Jhaelen said:That isn't the problem, IMHO.
The problem, in my experience, is the 30+ year old veteran D&D player who has invested hours or days to create a character unlike any of the dozens or hundreds she has already played with an involved backstory and distinctive characterization that gets cut down by a lucky crit from an orc in the first combat encounter.
The number of times you are willing to invest much effort in character creation is limited if it's for nought simply because of an unlucky die roll.
Plus, as a veteran player, I typically find the first level pretty boring, since there aren't many options for appropriate challenges for a starting adventurer. About the only way for me to still enjoy starting adventures is to create a truly 'fresh' character concept and roleplay it to the hilt. Which leads me right back to the problem mentioned above.
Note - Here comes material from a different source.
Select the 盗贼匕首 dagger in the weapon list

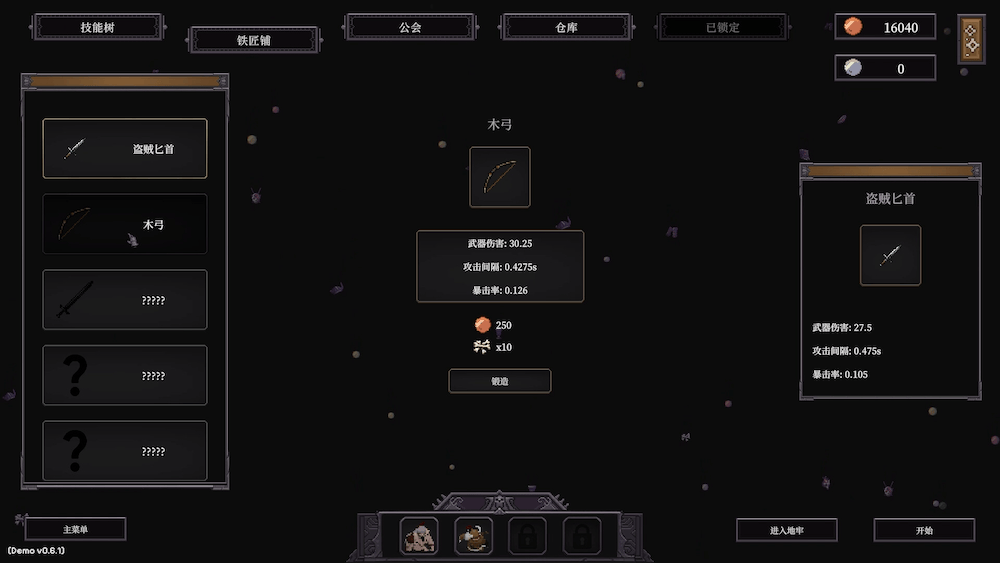coord(125,149)
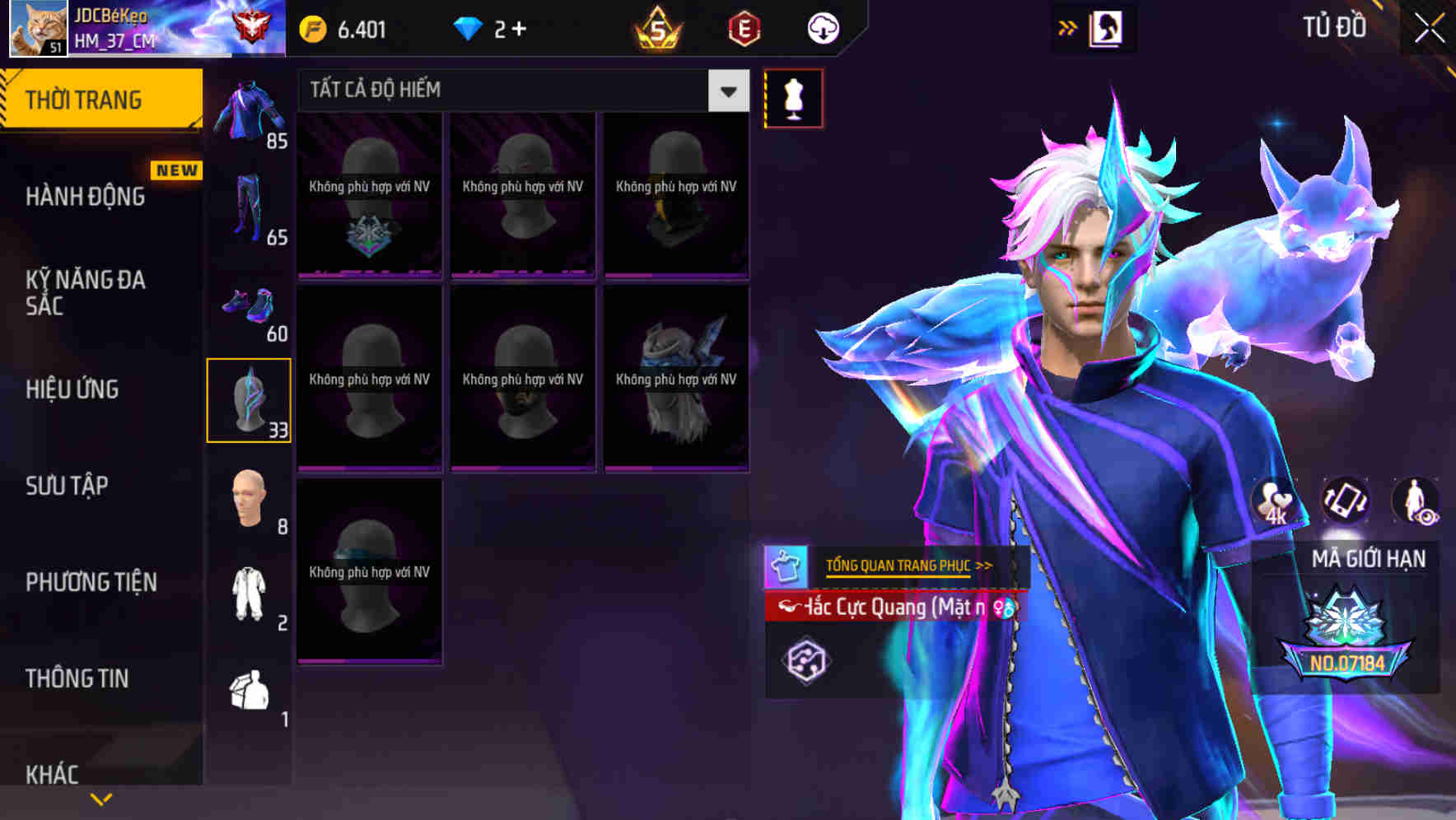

This must be a difference of opinion between us. I'm a 26-year D&D veteran (started playing when I was 6) and the character generation time in D&D3.x has never bothered me. Sometimes I've played characters who lasted two session; sometimes I've played characters who lasted a year. If a character dies horribly early on, then that's just the luck of the dice. Sometimes it's painful -- I do wish my East Indian sorcerer/alienist demon summoner hadn't gotten killed so quickly, I loved her concept, and the same with my crab-hengeyokai martial artist -- but there's always other character ideas waiting in the wings. In a good RPG, there's always zillions of possibilities... In that old D&D campaign, I never did get to play my Priest of the Death God who used the "Leadership" feat to have his wife, a fellow priest, accompany him on his journeys... or my cross-dressing courtly female swordswoman based on the old manga "The Rose of Versailles"... or this character, or that character. I *LOVE* coming up with characters.
The only times that dying in a RPG bothers me is if the DM "rubs it in" by either turning it into a form of humiliation (i.e. "Your character is murdered and raped by the bugbears. His body is thrown in a ditch"... I've never had this QUITE happen but I've witnessed similar situations) or by dissing my gameplay and character design choices (i.e. "You wouldn't have died if you had spent those 2 skill points on Jump instead of Profession (cook). I know you are aware of this, but allow me to rub it in and remind you that you are stupid. Now, allow me to ignore you while I focus on the more min-maxy players."). But those are both problems with the DM, not with the rules. As long as a DM is "tough but fair" I generally don't mind dying.